Records excerpted from a collection -
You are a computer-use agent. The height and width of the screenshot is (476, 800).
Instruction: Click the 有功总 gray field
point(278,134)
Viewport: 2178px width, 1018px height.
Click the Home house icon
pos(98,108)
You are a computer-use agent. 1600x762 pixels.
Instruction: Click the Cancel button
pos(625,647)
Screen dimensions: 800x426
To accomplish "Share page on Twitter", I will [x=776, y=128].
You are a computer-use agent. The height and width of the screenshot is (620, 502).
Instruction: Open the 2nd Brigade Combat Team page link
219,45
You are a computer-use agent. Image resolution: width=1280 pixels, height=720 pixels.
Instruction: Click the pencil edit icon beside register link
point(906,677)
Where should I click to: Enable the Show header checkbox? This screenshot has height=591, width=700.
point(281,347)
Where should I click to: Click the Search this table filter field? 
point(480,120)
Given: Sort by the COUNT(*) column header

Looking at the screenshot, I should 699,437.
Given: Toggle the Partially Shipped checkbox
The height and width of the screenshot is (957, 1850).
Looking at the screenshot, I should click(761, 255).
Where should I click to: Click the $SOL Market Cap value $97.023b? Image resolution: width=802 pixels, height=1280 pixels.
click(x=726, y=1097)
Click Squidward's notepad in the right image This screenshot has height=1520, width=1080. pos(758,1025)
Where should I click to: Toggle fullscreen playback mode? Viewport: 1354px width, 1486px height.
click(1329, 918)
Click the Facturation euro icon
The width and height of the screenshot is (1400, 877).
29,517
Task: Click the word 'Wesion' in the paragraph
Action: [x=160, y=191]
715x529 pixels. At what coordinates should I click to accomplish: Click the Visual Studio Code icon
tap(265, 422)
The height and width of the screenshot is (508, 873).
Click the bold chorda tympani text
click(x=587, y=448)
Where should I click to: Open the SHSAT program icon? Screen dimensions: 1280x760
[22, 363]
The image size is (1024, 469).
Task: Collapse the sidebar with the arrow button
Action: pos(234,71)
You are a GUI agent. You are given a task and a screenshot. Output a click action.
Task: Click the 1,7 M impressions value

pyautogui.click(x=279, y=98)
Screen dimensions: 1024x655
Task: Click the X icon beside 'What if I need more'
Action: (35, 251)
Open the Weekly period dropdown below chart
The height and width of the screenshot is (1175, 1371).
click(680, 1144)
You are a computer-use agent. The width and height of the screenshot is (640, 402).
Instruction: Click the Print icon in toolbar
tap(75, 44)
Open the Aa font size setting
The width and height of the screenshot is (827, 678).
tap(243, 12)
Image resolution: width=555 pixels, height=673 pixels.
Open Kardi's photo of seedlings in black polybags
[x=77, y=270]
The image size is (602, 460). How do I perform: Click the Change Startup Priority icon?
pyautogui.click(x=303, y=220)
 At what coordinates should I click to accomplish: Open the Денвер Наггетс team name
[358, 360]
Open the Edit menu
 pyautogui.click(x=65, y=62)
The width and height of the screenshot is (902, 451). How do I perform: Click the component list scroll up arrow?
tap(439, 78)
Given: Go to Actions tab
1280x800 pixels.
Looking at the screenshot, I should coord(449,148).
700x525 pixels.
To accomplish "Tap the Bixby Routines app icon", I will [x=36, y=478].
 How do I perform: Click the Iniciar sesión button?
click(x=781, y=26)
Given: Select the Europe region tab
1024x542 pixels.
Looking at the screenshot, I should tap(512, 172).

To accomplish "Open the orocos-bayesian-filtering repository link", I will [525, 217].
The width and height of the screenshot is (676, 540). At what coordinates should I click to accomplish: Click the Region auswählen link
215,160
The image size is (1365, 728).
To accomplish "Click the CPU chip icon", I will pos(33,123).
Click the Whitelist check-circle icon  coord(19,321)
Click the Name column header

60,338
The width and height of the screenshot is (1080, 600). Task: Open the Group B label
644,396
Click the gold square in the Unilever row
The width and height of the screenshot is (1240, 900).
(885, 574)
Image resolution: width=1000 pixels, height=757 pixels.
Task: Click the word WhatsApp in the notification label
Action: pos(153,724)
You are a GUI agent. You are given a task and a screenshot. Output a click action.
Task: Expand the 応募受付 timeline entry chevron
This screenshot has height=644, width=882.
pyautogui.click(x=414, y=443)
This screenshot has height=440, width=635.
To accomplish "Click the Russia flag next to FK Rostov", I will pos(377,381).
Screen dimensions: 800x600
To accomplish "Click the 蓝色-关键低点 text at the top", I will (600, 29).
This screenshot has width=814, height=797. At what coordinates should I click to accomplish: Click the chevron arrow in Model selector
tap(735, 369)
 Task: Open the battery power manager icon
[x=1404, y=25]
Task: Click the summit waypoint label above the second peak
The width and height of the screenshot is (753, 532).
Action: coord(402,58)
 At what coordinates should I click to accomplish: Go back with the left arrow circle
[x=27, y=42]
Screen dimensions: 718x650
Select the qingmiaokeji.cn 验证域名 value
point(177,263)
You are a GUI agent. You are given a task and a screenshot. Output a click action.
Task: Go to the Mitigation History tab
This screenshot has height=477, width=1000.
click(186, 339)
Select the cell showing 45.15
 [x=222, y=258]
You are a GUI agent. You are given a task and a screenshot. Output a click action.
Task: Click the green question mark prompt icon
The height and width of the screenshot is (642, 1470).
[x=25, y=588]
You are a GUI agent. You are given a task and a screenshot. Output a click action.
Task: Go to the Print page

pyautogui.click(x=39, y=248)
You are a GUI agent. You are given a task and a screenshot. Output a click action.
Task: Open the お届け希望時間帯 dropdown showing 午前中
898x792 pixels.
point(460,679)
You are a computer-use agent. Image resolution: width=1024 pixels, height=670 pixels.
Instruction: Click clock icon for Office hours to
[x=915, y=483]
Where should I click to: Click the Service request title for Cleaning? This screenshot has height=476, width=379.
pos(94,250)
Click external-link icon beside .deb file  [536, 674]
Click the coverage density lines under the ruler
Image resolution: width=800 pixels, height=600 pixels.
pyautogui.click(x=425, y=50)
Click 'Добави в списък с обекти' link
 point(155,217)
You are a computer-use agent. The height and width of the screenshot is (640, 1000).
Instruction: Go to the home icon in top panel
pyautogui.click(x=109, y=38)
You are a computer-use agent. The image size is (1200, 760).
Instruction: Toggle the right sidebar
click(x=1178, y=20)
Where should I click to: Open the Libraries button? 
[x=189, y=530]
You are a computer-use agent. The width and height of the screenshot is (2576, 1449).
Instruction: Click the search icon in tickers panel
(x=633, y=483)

Problem to solve -
Reproduce the data shown above with every line intact.

Written response -
You are a computer-use agent. The height and width of the screenshot is (476, 800).
Instruction: Click the 有功总 gray field
point(278,134)
Viewport: 2178px width, 1018px height.
Click the Home house icon
pos(98,108)
You are a computer-use agent. 1600x762 pixels.
Instruction: Click the Cancel button
pos(625,647)
Screen dimensions: 800x426
To accomplish "Share page on Twitter", I will [x=776, y=128].
You are a computer-use agent. The height and width of the screenshot is (620, 502).
Instruction: Open the 2nd Brigade Combat Team page link
219,45
You are a computer-use agent. Image resolution: width=1280 pixels, height=720 pixels.
Instruction: Click the pencil edit icon beside register link
point(906,677)
Where should I click to: Enable the Show header checkbox? This screenshot has height=591, width=700.
point(281,347)
Where should I click to: Click the Search this table filter field? 
point(480,120)
Given: Sort by the COUNT(*) column header

Looking at the screenshot, I should 699,437.
Given: Toggle the Partially Shipped checkbox
The height and width of the screenshot is (957, 1850).
Looking at the screenshot, I should click(761, 255).
Where should I click to: Click the $SOL Market Cap value $97.023b? Image resolution: width=802 pixels, height=1280 pixels.
click(x=726, y=1097)
Click Squidward's notepad in the right image This screenshot has height=1520, width=1080. pos(758,1025)
Where should I click to: Toggle fullscreen playback mode? Viewport: 1354px width, 1486px height.
click(1329, 918)
Click the Facturation euro icon
The width and height of the screenshot is (1400, 877).
29,517
Task: Click the word 'Wesion' in the paragraph
Action: [x=160, y=191]
715x529 pixels. At what coordinates should I click to accomplish: Click the Visual Studio Code icon
tap(265, 422)
The height and width of the screenshot is (508, 873).
Click the bold chorda tympani text
click(x=587, y=448)
Where should I click to: Open the SHSAT program icon? Screen dimensions: 1280x760
[22, 363]
The image size is (1024, 469).
Task: Collapse the sidebar with the arrow button
Action: pos(234,71)
You are a GUI agent. You are given a task and a screenshot. Output a click action.
Task: Click the 1,7 M impressions value

pyautogui.click(x=279, y=98)
Screen dimensions: 1024x655
Task: Click the X icon beside 'What if I need more'
Action: (35, 251)
Open the Weekly period dropdown below chart
The height and width of the screenshot is (1175, 1371).
click(680, 1144)
You are a computer-use agent. The width and height of the screenshot is (640, 402).
Instruction: Click the Print icon in toolbar
tap(75, 44)
Open the Aa font size setting
The width and height of the screenshot is (827, 678).
tap(243, 12)
Image resolution: width=555 pixels, height=673 pixels.
Open Kardi's photo of seedlings in black polybags
[x=77, y=270]
The image size is (602, 460). How do I perform: Click the Change Startup Priority icon?
pyautogui.click(x=303, y=220)
 At what coordinates should I click to accomplish: Open the Денвер Наггетс team name
[358, 360]
Open the Edit menu
 pyautogui.click(x=65, y=62)
The width and height of the screenshot is (902, 451). How do I perform: Click the component list scroll up arrow?
tap(439, 78)
Given: Go to Actions tab
1280x800 pixels.
Looking at the screenshot, I should coord(449,148).
700x525 pixels.
To accomplish "Tap the Bixby Routines app icon", I will [x=36, y=478].
 How do I perform: Click the Iniciar sesión button?
click(x=781, y=26)
Given: Select the Europe region tab
1024x542 pixels.
Looking at the screenshot, I should tap(512, 172).

To accomplish "Open the orocos-bayesian-filtering repository link", I will [525, 217].
The width and height of the screenshot is (676, 540). At what coordinates should I click to accomplish: Click the Region auswählen link
215,160
The image size is (1365, 728).
To accomplish "Click the CPU chip icon", I will pos(33,123).
Click the Whitelist check-circle icon  coord(19,321)
Click the Name column header

60,338
The width and height of the screenshot is (1080, 600). Task: Open the Group B label
644,396
Click the gold square in the Unilever row
The width and height of the screenshot is (1240, 900).
(885, 574)
Image resolution: width=1000 pixels, height=757 pixels.
Task: Click the word WhatsApp in the notification label
Action: pos(153,724)
You are a GUI agent. You are given a task and a screenshot. Output a click action.
Task: Expand the 応募受付 timeline entry chevron
This screenshot has height=644, width=882.
pyautogui.click(x=414, y=443)
This screenshot has height=440, width=635.
To accomplish "Click the Russia flag next to FK Rostov", I will pos(377,381).
Screen dimensions: 800x600
To accomplish "Click the 蓝色-关键低点 text at the top", I will (600, 29).
This screenshot has width=814, height=797. At what coordinates should I click to accomplish: Click the chevron arrow in Model selector
tap(735, 369)
 Task: Open the battery power manager icon
[x=1404, y=25]
Task: Click the summit waypoint label above the second peak
The width and height of the screenshot is (753, 532).
Action: coord(402,58)
 At what coordinates should I click to accomplish: Go back with the left arrow circle
[x=27, y=42]
Screen dimensions: 718x650
Select the qingmiaokeji.cn 验证域名 value
point(177,263)
You are a GUI agent. You are given a task and a screenshot. Output a click action.
Task: Go to the Mitigation History tab
This screenshot has height=477, width=1000.
click(186, 339)
Select the cell showing 45.15
 [x=222, y=258]
You are a GUI agent. You are given a task and a screenshot. Output a click action.
Task: Click the green question mark prompt icon
The height and width of the screenshot is (642, 1470).
[x=25, y=588]
You are a GUI agent. You are given a task and a screenshot. Output a click action.
Task: Go to the Print page

pyautogui.click(x=39, y=248)
You are a GUI agent. You are given a task and a screenshot. Output a click action.
Task: Open the お届け希望時間帯 dropdown showing 午前中
898x792 pixels.
point(460,679)
You are a computer-use agent. Image resolution: width=1024 pixels, height=670 pixels.
Instruction: Click clock icon for Office hours to
[x=915, y=483]
Where should I click to: Click the Service request title for Cleaning? This screenshot has height=476, width=379.
pos(94,250)
Click external-link icon beside .deb file  [536, 674]
Click the coverage density lines under the ruler
Image resolution: width=800 pixels, height=600 pixels.
pyautogui.click(x=425, y=50)
Click 'Добави в списък с обекти' link
 point(155,217)
You are a computer-use agent. The height and width of the screenshot is (640, 1000).
Instruction: Go to the home icon in top panel
pyautogui.click(x=109, y=38)
You are a computer-use agent. The image size is (1200, 760).
Instruction: Toggle the right sidebar
click(x=1178, y=20)
Where should I click to: Open the Libraries button? 
[x=189, y=530]
You are a computer-use agent. The width and height of the screenshot is (2576, 1449).
Instruction: Click the search icon in tickers panel
(x=633, y=483)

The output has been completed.